─── Passage given ───

I have a Python script which does a big parsing job on a Word .docx file (and it has worked on all previous files). It suddenly stops working mid-run without throwing any exceptions. The entire code is wrapped inside a try-except-clause, basically like this:
try:
report.read_and_postprocess() #: My parsing process (with ALOT of code inside)
print("Finished...")
except NoObjectForElementError as error:
print("Known error")
raise error
except:
print("Other error")
raise
finally:
print("Write this!")
To locate the error, I have tried using print()
statements to isolate where the code stops. However, when I get close, the stop point moves to a different place.
This makes it seem to me that there is a memory leak, or perhaps some other limitation to my Python environment which is kicking in - but I'm not very skilled in debugging this. I looked at the memory and CPU usage of my script. In the end of the script it only consumes about 87MB memory, making the computer's total memory move only from 67% to 68%. (I only look at the Windows 10 task manager for this, so I can't guarantee that memory doesn't momentarily spike before the script stops)
I have rerun the script hundreds of times, and never got an error message, except twice with this error:
Python Fatal Error: GC Object already Tracked
I have no clue how to continue debugging this, does someone have any tips? Is it likely caused by memory, or how can I find out? Is there some other Python limitation that could cause this? (I have read about a 20-limit of nested for-loops, for instance - but that should not be the case for me)

───

# [Exercise requirements]
Continue the post about the Python script that silently stops partway through parsing a .docx file, starting right after its last sentence.

─── Material ───

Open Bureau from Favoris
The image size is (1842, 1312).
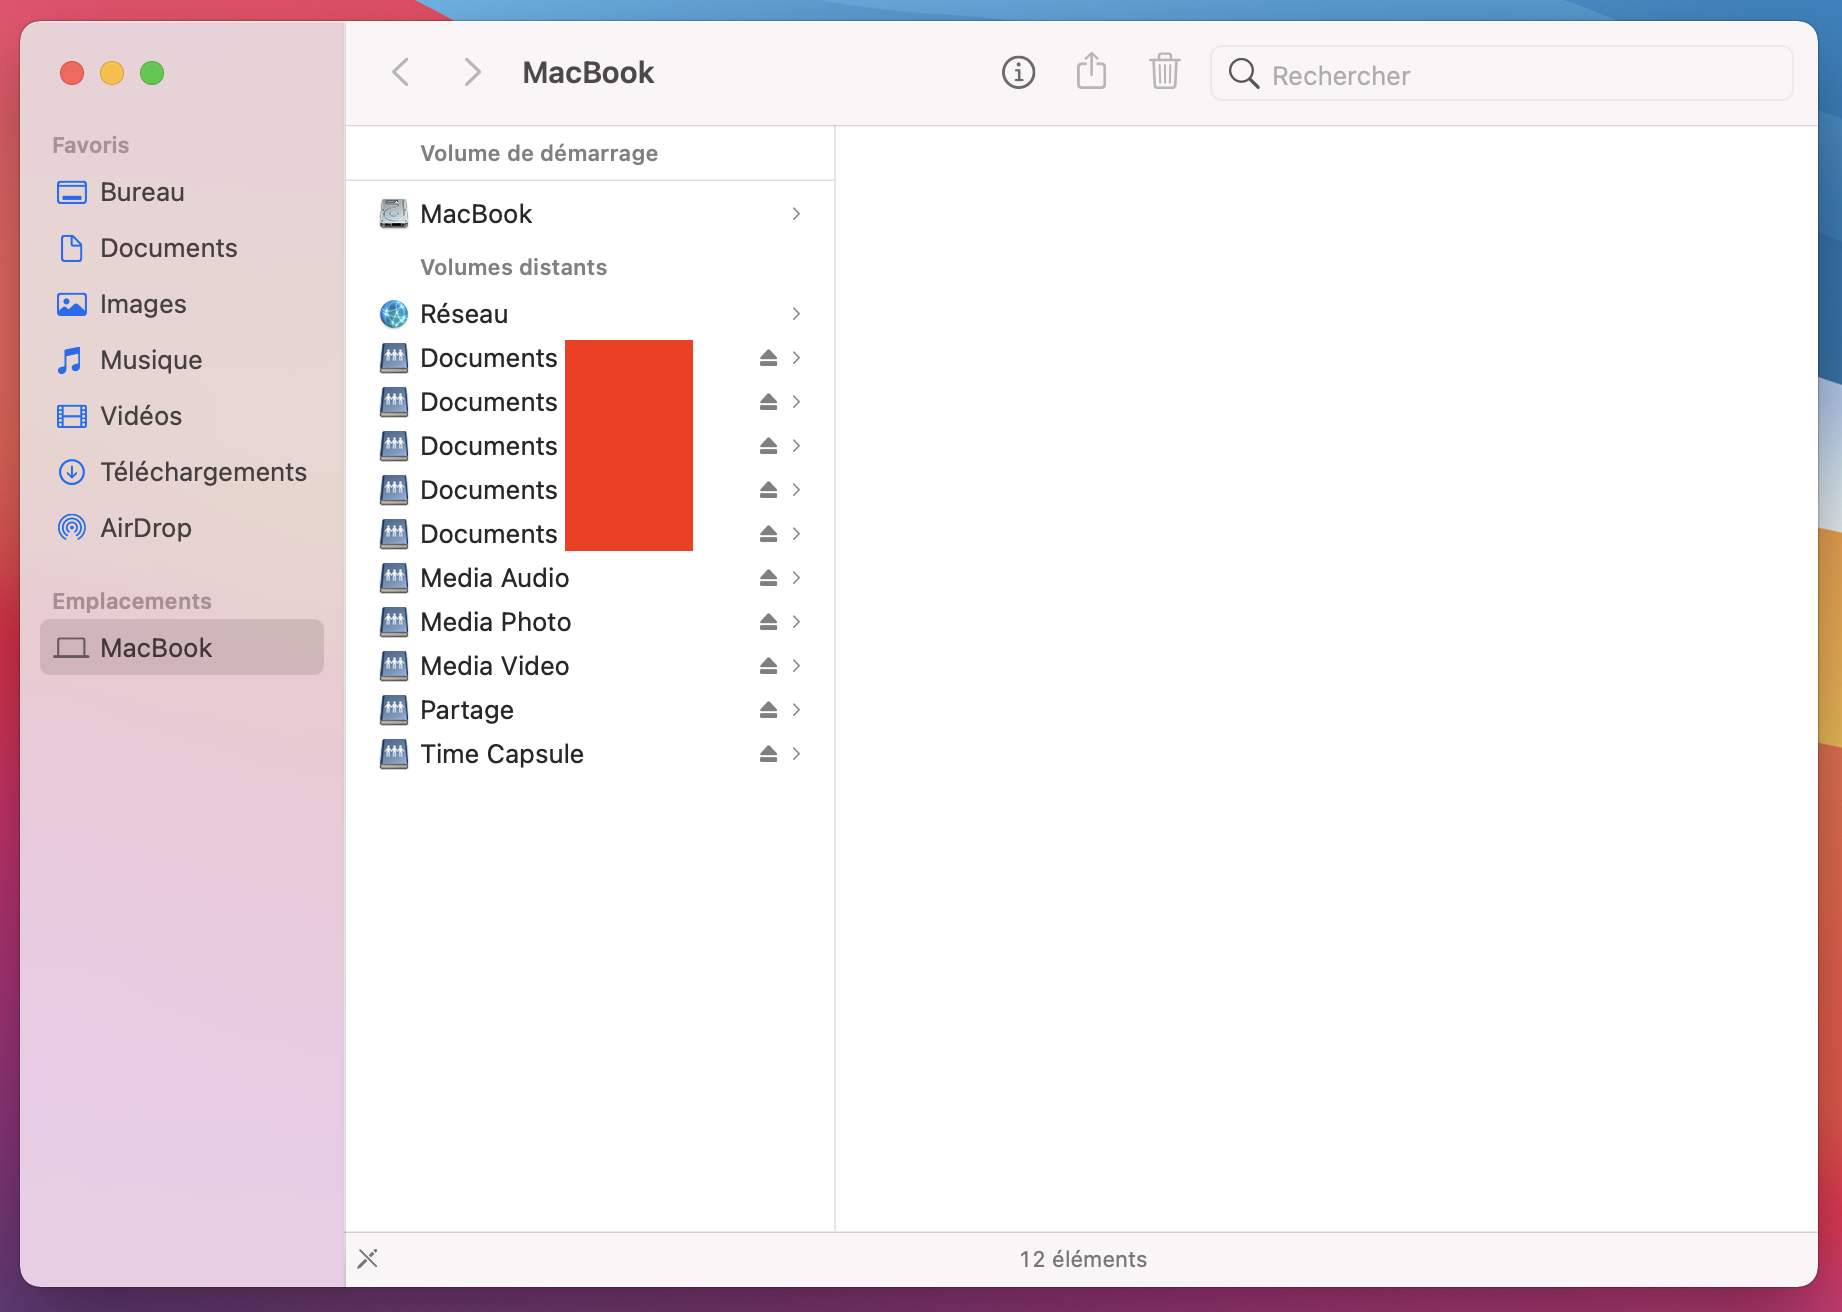pyautogui.click(x=142, y=192)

───

# [Exercise output]
Update: It stops during the report.read_and_postprocess()
line.
Info about environment: Windows 10, Anaconda 3, Python 3.7. Script runs in the anaconda prompt, with my environment activated.
Update: I found this tip: https://stackoverflow.com/a/3443779/6700475 It may seem like my code is spending large amounts of time evaluating regular expressions. Basically lines like these were common while watching the trace:
sre_compile.py(596): return isinstance(obj, (str, bytes))
sre_compile.py(763): pattern = p
sre_compile.py(764): p = sre_parse.parse(p, flags)
--- modulename: sre_parse, funcname: parse
sre_parse.py(922): source = Tokenizer(str)
--- modulename: sre_parse, funcname: __init__
sre_parse.py(225): self.istext = isinstance(string, str)
sre_parse.py(226): self.string = string
sre_parse.py(227): if not self.istext:
sre_parse.py(229): self.decoded_string = string
sre_parse.py(230): self.index = 0
sre_parse.py(231): self.next = None
sre_parse.py(232): self.__next()
--- modulename: sre_parse, funcname: __next
sre_parse.py(234): index = self.index
sre_parse.py(235): try:
sre_parse.py(236): char = self.decoded_string[index]
sre_parse.py(240): if char == "\\":
sre_parse.py(247): self.index = index + 1
sre_parse.py(248): self.next = char
sre_parse.py(924): if pattern is None:
sre_parse.py(925): pattern = Pattern()
--- modulename: sre_parse, funcname: __init__
sre_parse.py(77): self.flags = 0
sre_parse.py(78): self.groupdict = {}
I ran the trace and (at least this time) it has stopped during a re.match, specifically this one - on the 3rd iteration of the loop:
def is_numeric(text):
""" Return whether a trimmed string is numeric
Numeric formats:
1
1.2 (US style)
1,2 (EU style)
1,200,340 (US style)
1 200 340 (other style)
1.200.340 (eu style?)
1,200,340.67
1 200 340,67
1 200 340.67
1.200.340,67
-23
-23.98
-2 454 981.21
+ 24
- 24
+ 24.9183
12321
543525,-
123123,
12389.
12 489.
12 432,
"""
if len(text) == 0:
return False
#: Try float
try:
float(text)
except ValueError:
pass
except:
raise
else:
return True
#: look for all characters that should not be in a number
if not re.match(r"^[-+0-9., ]*$", text):
return False
#: Verify numeric format
#: 1.200.200,78
#: 1,200,200.78
#: 1 200 200,78
#: 1 200 200.78
#: 1200200,78
#: 1200200.78
#: - 1200200.78
#: + 1.200.200,78
#: 1200200,-
#: -1 200 200,-
#: etc.
variants = ((r",", r"\."),
(r"\.", r","),
(r" ", r","),
(r" ", r"\."))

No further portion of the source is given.